[Start of section]

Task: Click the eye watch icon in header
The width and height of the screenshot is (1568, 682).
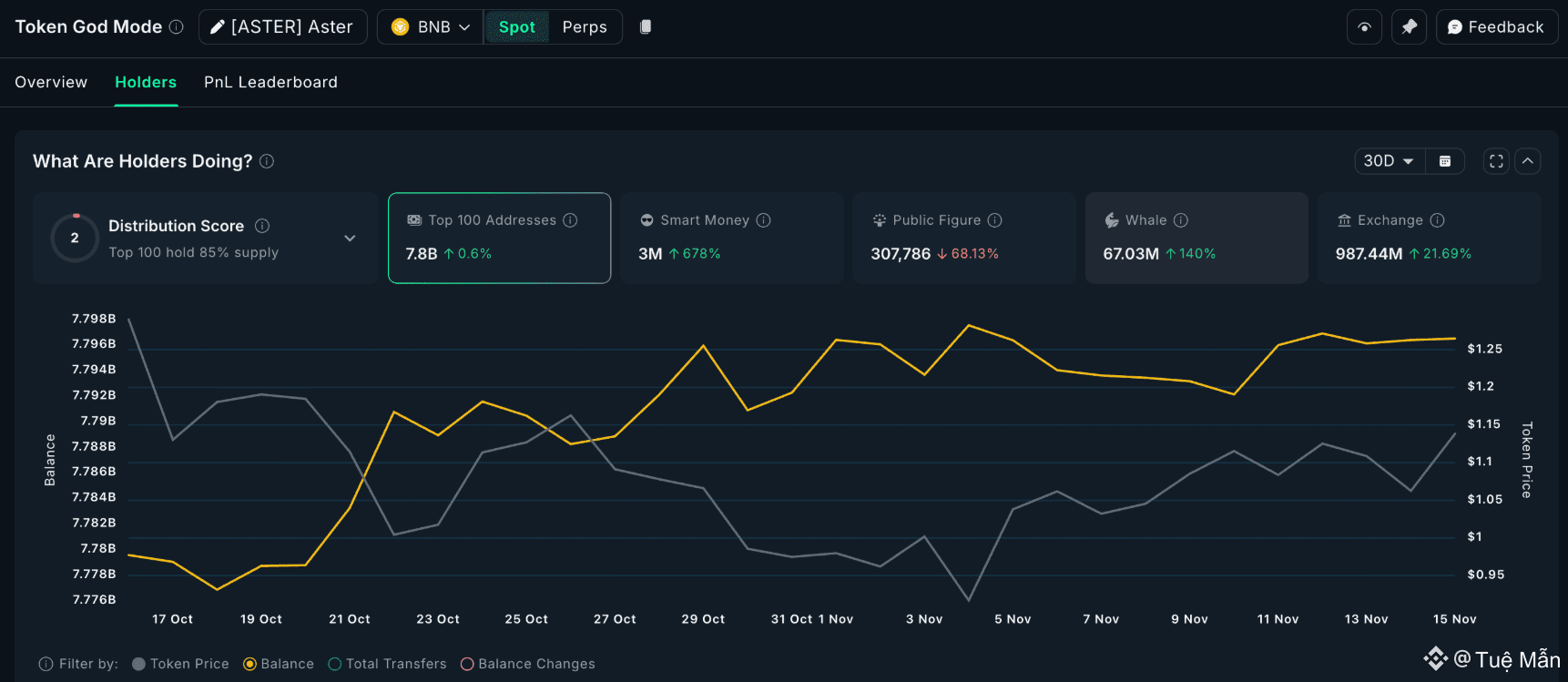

[End of section]
[Start of section]

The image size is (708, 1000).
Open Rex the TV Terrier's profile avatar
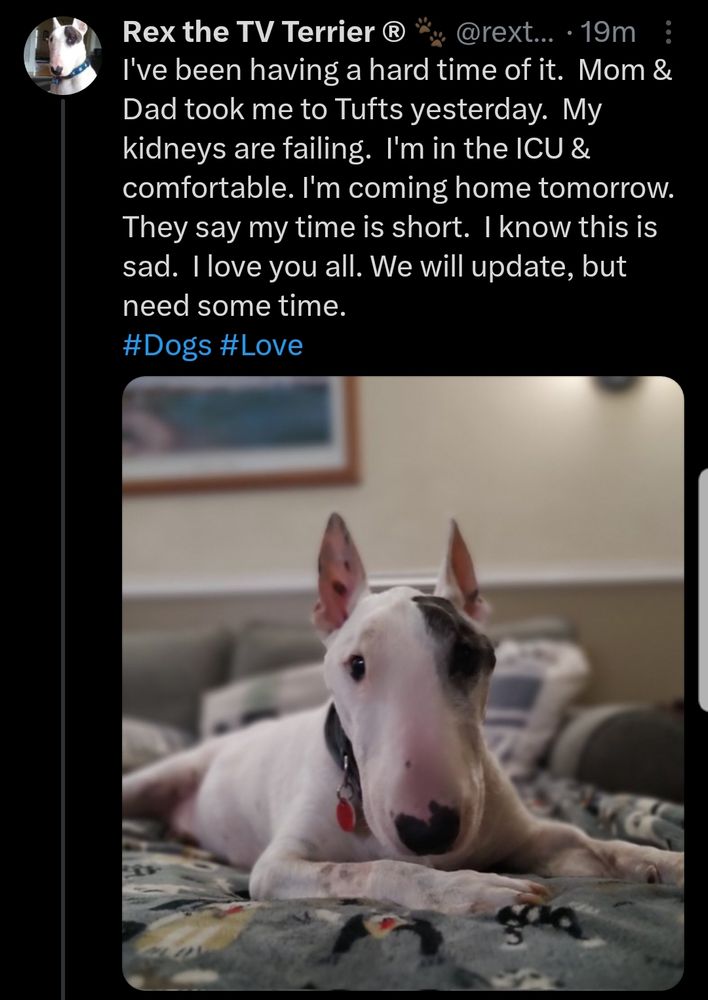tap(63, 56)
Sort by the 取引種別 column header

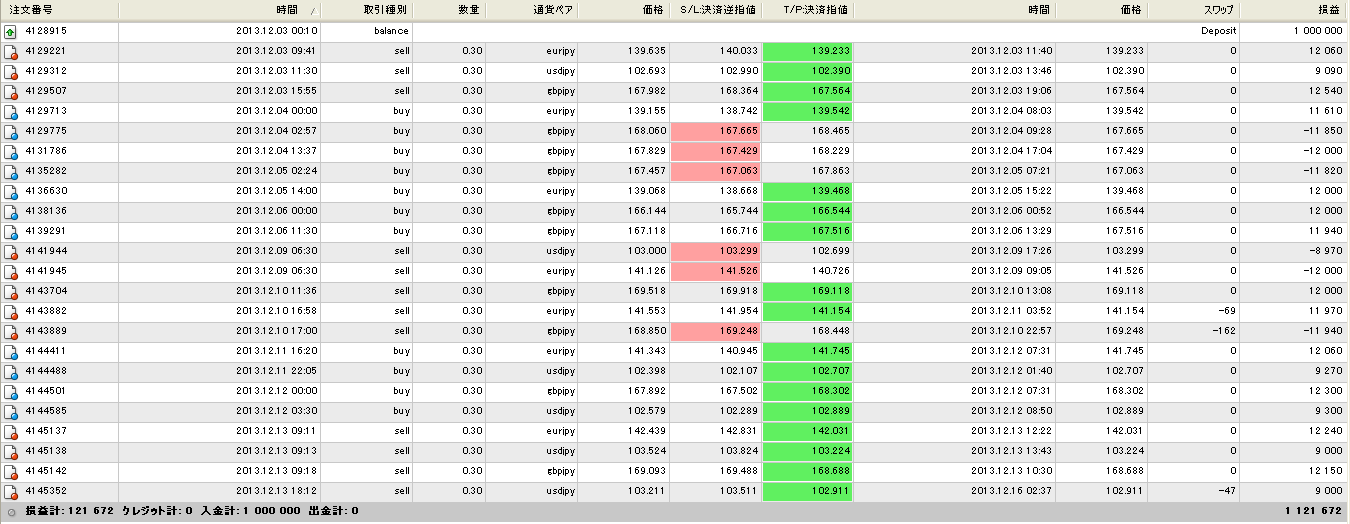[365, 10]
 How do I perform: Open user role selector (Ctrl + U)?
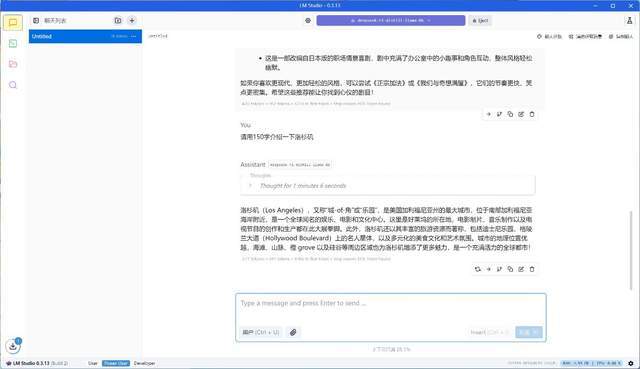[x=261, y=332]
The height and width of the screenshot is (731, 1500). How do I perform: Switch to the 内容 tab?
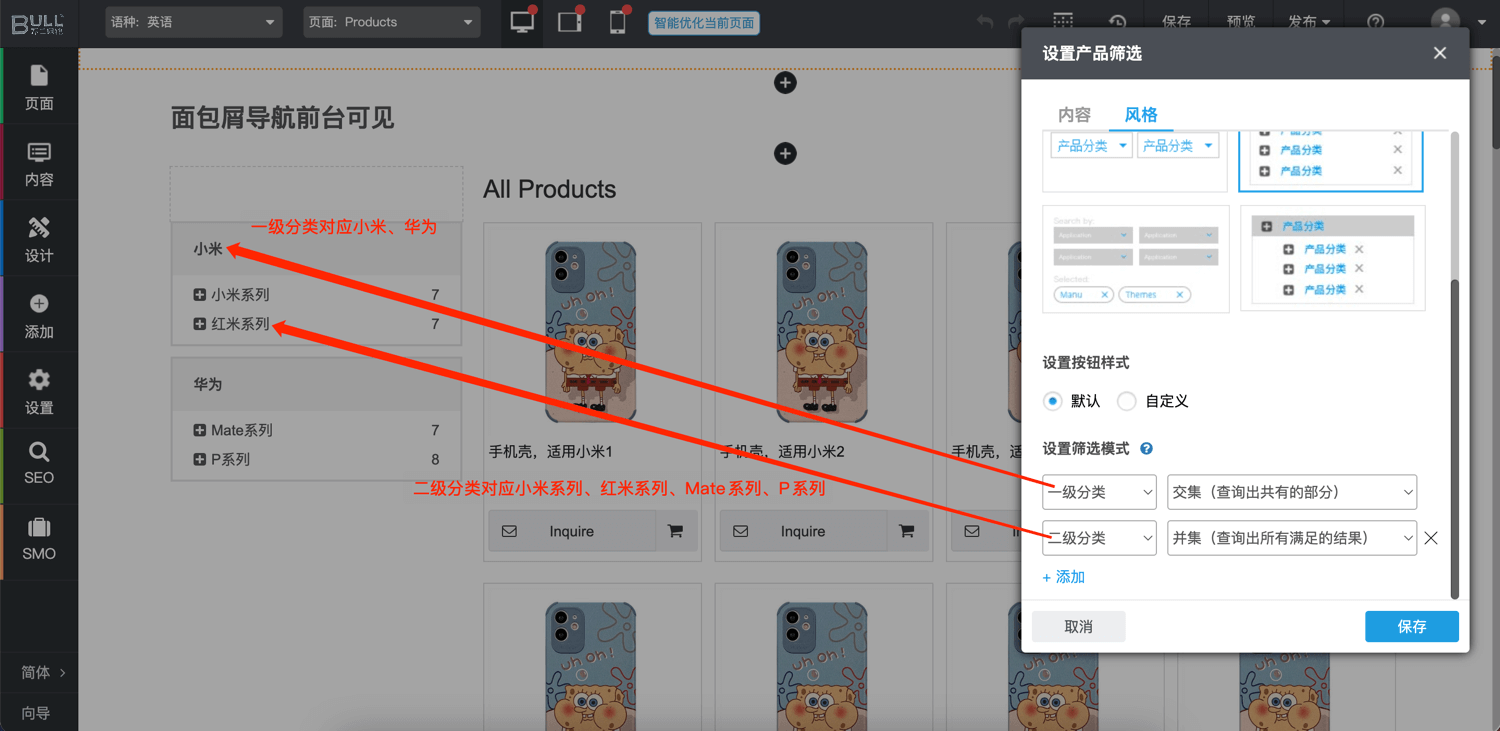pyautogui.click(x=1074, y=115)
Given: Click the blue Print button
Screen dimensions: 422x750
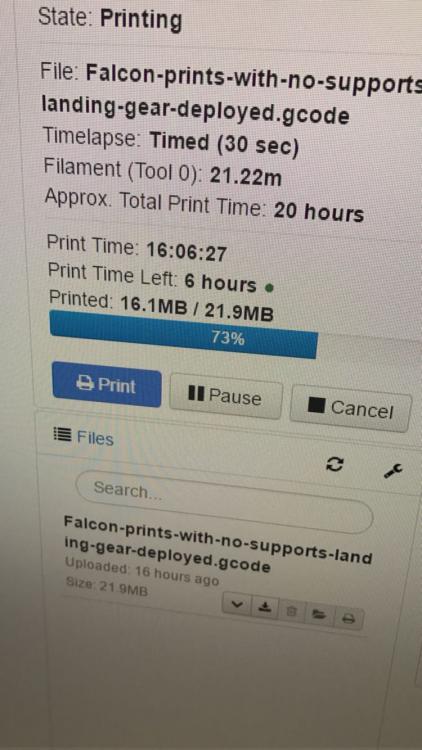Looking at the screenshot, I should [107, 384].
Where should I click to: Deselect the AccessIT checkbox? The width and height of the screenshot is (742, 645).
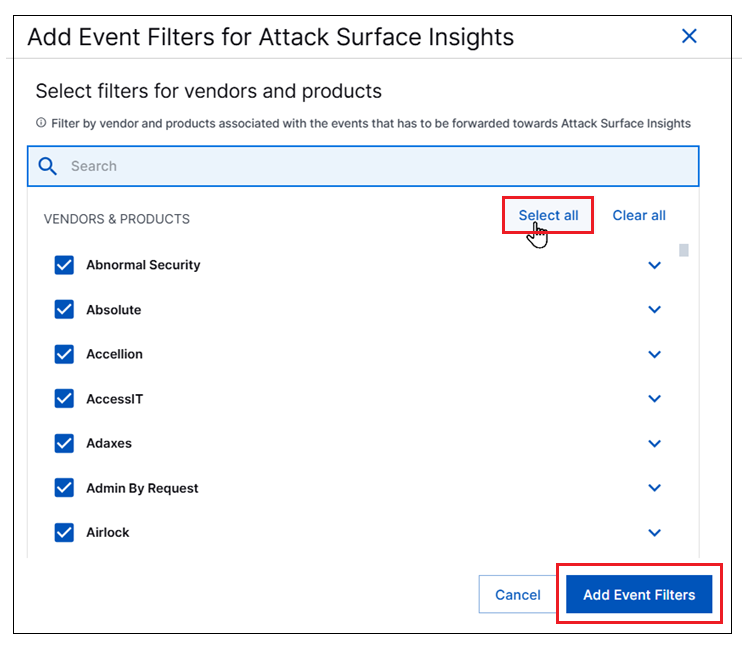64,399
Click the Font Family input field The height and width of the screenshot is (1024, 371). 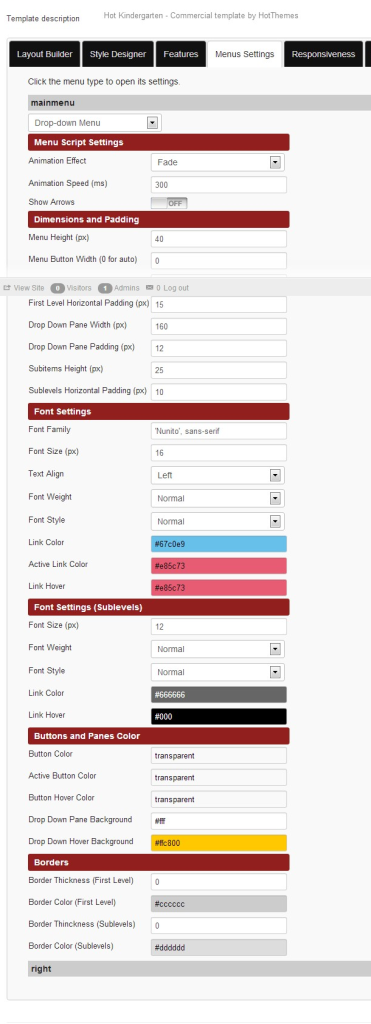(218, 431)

[End of section]
[Start of section]

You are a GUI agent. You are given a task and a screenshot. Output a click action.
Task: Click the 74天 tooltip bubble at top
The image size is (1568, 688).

[End of section]

▶ EXERCISE PROMPT
Out of the data above, transcribe exactly and only the lines starting with the line that has "Task: Click the eye watch icon in header" and going on through the line that has "The width and height of the screenshot is (1568, 682).", both included.

▶ ANSWER BOX
Task: Click the eye watch icon in header
The width and height of the screenshot is (1568, 682).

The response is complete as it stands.